§ **How to complete this task**:
Your job with the data below is to output exactly the lines from the one holding "This screenshot has width=1053, height=901." down to the one holding "The image size is (721, 705).", both included, and no others.

Saved data entries:
---

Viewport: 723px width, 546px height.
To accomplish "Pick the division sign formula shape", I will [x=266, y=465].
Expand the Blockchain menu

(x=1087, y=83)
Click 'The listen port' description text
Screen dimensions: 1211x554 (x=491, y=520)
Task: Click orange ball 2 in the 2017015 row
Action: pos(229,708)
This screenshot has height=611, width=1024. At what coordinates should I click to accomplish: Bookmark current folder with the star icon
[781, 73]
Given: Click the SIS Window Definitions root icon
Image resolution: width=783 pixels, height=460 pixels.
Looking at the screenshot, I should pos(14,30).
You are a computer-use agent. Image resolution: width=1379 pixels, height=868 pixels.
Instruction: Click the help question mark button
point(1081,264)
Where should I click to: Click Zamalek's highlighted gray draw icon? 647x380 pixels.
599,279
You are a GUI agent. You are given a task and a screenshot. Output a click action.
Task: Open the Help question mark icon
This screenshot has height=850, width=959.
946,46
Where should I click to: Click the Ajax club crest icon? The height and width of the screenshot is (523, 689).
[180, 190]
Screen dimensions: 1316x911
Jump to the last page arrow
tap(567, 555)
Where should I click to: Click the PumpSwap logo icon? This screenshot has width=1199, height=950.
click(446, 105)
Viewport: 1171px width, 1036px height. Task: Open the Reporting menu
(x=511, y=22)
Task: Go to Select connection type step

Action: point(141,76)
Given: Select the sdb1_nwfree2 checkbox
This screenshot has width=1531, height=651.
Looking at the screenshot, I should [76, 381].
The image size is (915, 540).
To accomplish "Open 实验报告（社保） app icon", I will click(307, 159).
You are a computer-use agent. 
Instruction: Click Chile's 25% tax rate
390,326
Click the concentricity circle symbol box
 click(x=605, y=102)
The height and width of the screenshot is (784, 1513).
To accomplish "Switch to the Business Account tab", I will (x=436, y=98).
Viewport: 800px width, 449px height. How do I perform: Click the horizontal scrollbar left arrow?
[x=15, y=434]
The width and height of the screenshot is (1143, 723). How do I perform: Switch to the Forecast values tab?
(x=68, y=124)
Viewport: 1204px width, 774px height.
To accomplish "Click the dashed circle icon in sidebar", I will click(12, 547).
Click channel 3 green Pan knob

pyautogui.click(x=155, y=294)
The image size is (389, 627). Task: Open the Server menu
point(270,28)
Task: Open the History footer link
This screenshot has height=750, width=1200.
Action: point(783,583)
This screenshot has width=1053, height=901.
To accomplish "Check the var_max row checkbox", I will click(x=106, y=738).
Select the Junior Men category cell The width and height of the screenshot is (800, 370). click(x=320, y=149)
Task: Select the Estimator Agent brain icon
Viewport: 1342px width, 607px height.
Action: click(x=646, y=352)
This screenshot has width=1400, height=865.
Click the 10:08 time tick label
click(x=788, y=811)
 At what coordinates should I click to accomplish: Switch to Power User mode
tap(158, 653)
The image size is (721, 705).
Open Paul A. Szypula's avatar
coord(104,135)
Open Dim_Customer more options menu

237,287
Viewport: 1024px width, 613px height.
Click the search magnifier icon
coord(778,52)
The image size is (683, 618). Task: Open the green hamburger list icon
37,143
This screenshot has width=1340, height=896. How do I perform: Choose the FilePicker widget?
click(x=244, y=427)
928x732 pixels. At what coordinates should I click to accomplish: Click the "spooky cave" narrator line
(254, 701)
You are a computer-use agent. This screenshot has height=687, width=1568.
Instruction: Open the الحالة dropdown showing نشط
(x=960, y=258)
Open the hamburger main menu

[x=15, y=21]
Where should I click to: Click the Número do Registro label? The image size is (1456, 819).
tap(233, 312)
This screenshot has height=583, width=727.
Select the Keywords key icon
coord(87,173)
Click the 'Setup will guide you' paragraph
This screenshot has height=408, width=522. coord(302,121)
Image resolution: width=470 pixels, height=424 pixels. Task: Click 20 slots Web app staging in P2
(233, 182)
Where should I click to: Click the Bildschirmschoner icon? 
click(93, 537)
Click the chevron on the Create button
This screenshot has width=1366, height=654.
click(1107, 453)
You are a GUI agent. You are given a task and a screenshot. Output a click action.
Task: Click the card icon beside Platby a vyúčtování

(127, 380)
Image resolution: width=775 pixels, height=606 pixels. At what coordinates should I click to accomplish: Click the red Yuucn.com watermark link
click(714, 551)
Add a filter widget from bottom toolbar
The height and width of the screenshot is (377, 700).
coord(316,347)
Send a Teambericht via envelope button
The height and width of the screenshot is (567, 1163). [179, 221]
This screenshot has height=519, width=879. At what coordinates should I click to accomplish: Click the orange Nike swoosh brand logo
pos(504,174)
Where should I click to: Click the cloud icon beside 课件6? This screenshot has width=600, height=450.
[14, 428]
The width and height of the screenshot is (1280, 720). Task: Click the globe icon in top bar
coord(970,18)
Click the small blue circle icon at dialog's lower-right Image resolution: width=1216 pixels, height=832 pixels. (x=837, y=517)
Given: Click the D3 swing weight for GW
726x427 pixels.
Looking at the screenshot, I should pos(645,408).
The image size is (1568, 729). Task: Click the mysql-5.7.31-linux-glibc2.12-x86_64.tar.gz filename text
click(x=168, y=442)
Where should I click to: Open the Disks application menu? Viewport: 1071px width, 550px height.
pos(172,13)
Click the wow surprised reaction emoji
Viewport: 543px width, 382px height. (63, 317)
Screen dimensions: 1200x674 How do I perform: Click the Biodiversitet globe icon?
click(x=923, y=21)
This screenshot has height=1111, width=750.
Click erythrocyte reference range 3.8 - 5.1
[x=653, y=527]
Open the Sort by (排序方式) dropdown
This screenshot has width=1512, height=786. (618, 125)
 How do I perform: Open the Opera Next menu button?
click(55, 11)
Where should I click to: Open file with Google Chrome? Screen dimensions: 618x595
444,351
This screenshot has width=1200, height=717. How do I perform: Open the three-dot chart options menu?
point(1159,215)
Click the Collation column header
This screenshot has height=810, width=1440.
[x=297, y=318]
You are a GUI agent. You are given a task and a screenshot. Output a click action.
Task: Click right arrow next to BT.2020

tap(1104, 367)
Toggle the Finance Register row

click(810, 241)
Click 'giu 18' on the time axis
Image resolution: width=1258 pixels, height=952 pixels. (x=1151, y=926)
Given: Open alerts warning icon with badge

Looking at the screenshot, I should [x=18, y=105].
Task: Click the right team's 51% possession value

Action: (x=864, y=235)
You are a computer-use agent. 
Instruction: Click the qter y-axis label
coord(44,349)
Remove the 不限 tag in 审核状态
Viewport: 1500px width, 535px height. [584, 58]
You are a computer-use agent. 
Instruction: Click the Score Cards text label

---

§ **Written solution**:
This screenshot has width=1053, height=901.
To accomplish "Check the var_max row checkbox", I will click(x=106, y=738).
Select the Junior Men category cell The width and height of the screenshot is (800, 370). click(x=320, y=149)
Task: Select the Estimator Agent brain icon
Viewport: 1342px width, 607px height.
Action: click(x=646, y=352)
This screenshot has width=1400, height=865.
Click the 10:08 time tick label
click(x=788, y=811)
 At what coordinates should I click to accomplish: Switch to Power User mode
tap(158, 653)
The image size is (721, 705).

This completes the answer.